Rebuilding a New England Barn

| 3/3/2016 10:02:00 AM

Our barn was built around 1820, in the New England or Yankee style. Its huge timber frame structure has been modified and adjusted over the years to accommodate the farmer’s needs, and the ramshackle interior was full of debris when we started work.

When Mainers first started settling the land, open-floor barns were popular. This gave the farmer space to thresh his wheat, and the only livestock on a northern homestead at the turn of the last century would be a few milk cows and the family horse, perhaps a pig or a flock of poultry. As time passed, cattle grew in popularity and the ability to house large numbers of dairy and meat cows became paramount. Mechanical threshers eliminated the need for threshing floors, and the abundance of cattle meant that extensive grain and hay storage was required.

interior of barn

Our goal with this rebuild was not specifically to restore the barn's historical integrity. While we tried to be as true to the old building as possible, our ultimate objective was to have a space for our animals and work. So, while we maintained as much of the original structure as possible, functionality was the priority.

Our barn’s open frame was adapted over time, with a warren of hay lofts above and a silo for grain storage in one corner. Cow stalls lined one entire side of the barn, and the other was a mix of more room for cows and a few stalls that probably held goats or pigs. Having been virtually untouched, and certainly not actively used, for over twenty-five years meant that many of the dividers between the stalls were falling over, and some of the lofts sagged noticeably.

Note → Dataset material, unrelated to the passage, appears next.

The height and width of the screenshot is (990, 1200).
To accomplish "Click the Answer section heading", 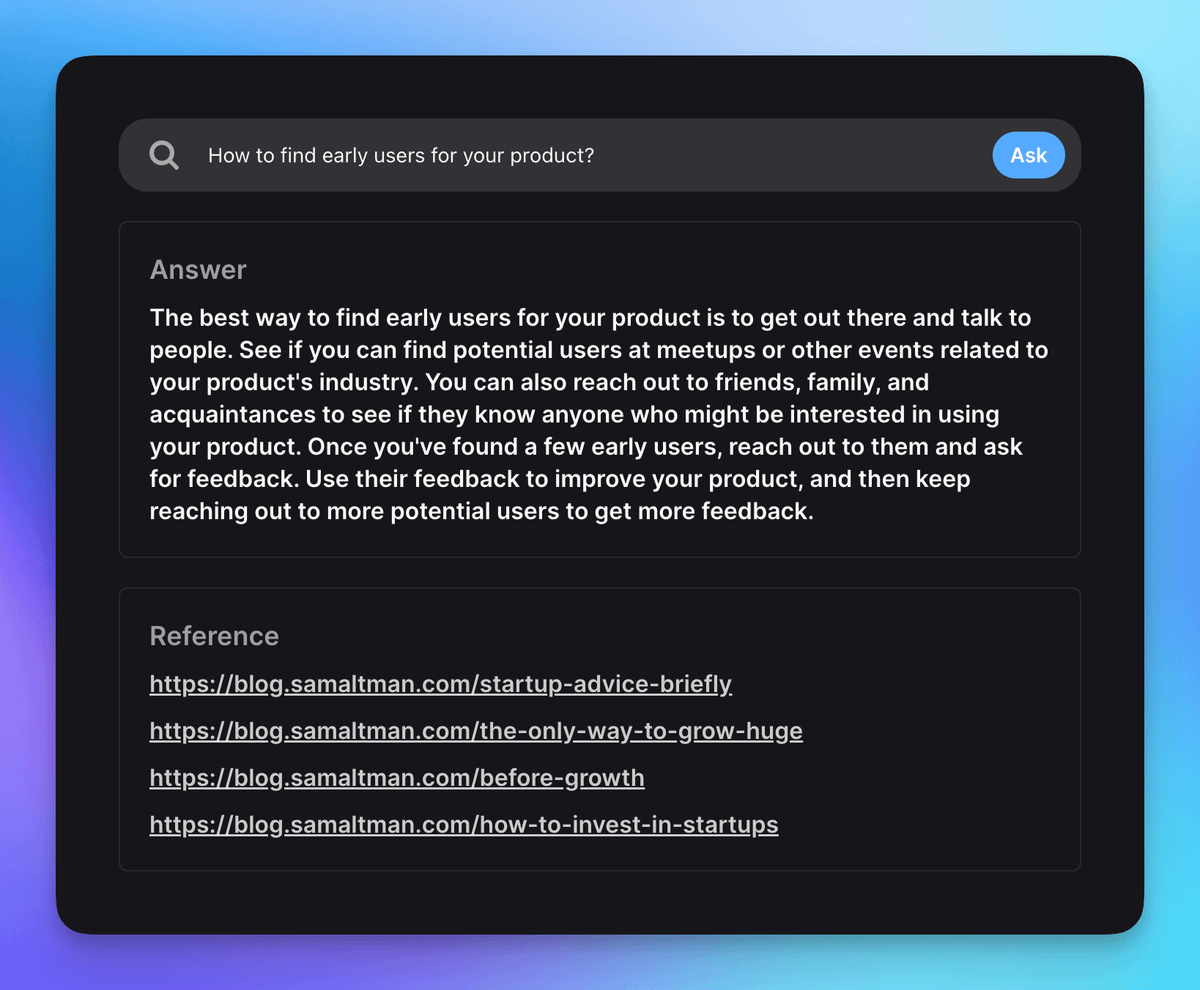I will 198,270.
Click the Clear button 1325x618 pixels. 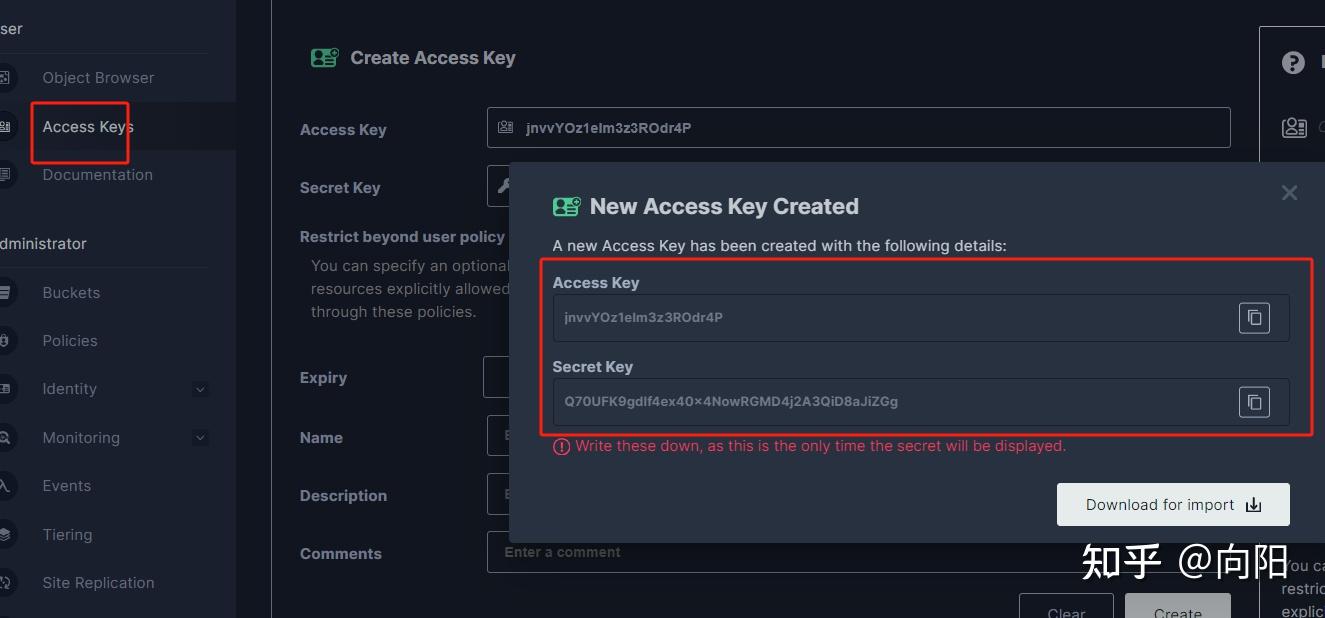(x=1065, y=609)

The problem with a big building like a barn on a property that isn’t being farmed is that it often becomes a receptacle for the family possessions that are no longer in use. Our barn had barrels of aging feed, a defunct antique grain mill, mounds of drying corn husks and a few useful tools like shovels and hammers. In addition to all that “stuff”, there were over fifty bales of moldy, ancient hay, and piles of droppings from the porcupines that had taken up residence under the building.